Bölge sakinlerinden Hasan Can Yavuz ise, "Gümüşhane’de birçok mevsim çok hoş yaşanıyor. Nitekim kayda bedel hoşlukları var. Ancak sonbahar çok öteki. Sonbaharda hem kızıl renkleri, turuncu renkleri, sarı renkleri, yeşili birbirine karışmış bir cümbüş halinde görüyoruz. Bugün de İmera Manastırı’na geldik. İmera Manastırı da bu hususta hem tarihi açıdan hem de sonbahar açısından çok hoş bir pozisyon.
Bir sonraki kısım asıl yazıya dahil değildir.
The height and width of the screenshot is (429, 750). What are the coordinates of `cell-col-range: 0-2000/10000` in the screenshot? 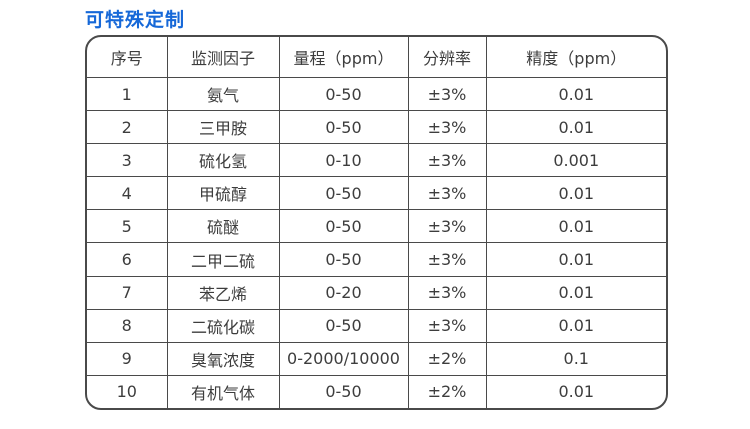 It's located at (344, 359).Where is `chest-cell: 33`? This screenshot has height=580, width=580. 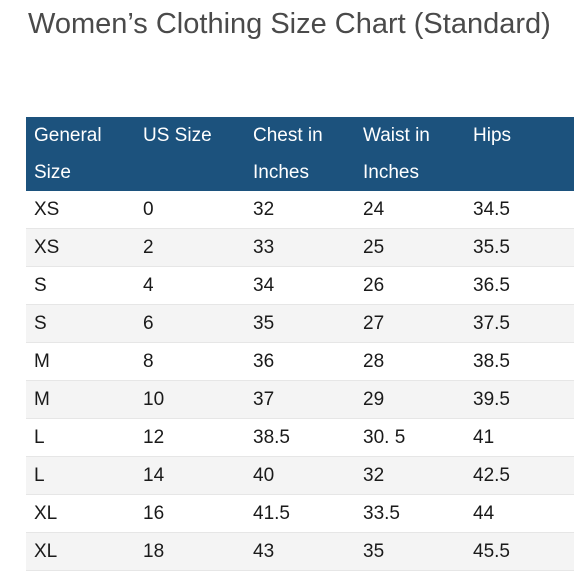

Biz Gümüşhane’de kentten uzaklaşırken çok uzağa gitmeye gereksinimimiz kalmıyor. Zira tarih, tabiat tıpkı vakitte bütün hoşluklar bir ortada. Bugün hoş bir havada, hoş bir atmosferde İmera Manastırı’na geldik" diye konuştu.

"Yazın Gümüşhane’nin soğuk sularıyla, ilkbaharda yeşil yaylalarıyla, sonbaharda da bu hoş ormanlarıyla kendimizi motive ediyoruz"
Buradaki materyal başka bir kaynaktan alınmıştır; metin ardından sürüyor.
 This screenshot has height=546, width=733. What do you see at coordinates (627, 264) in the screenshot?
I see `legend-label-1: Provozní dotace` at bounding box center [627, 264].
Sonbaharda yaban kavaklarının yapraklarının sararmasıyla, turunculaşmasıyla bölgede çok hoş bir görsel oluştuğunu vurgulayan Yavuz, "Hem fotoğraf tutkunlarının hem de doğaseverlerin uğrak noktalarından birisi haline geliyor Gümüşhane. Birçok mevsimi çok hoş biçimde yaşıyoruz fakat sonbahar çok farklı. Yazın Gümüşhane’nin soğuk sularıyla, ilkbaharda yeşil yaylalarıyla, sonbaharda da bu hoş ormanlarıyla kendimizi motive ediyoruz biz de. Kentten kaçıp bu türlü bir tık uzağa, yani bir saatlik bir yola da bu türlü doğal hoşlukların içerisine düşüyoruz" tabirlerini kullandı.

İmera Manastırı
Türkiye’de en fazla tescilli kiliseye sahip üç kentinden birisi olan Gümüşhane’nin tarihi ve kültürel hazinelerinden birisi olan İmera Manastırı, Merkeze bağlı Olucak köyü hudutlarında yer alıyor. Yazılı kaynaklara nazaran manastır 1350 yılında gotik şekilde inşa edildi. Hristiyan Ortodoks inancının özelliklerini taşıyan ve mimari özellikleriyle dikkat çeken 675 yıllık İmera Manastırı, gotik mimariyle yeryüzü aydınlatma tekniği kullanılarak yapılmasının yanında bölgede mimari ve teknik açıdan en bedelli ve en korunaklı manastırlardan birisi olma özelliğini taşıyor.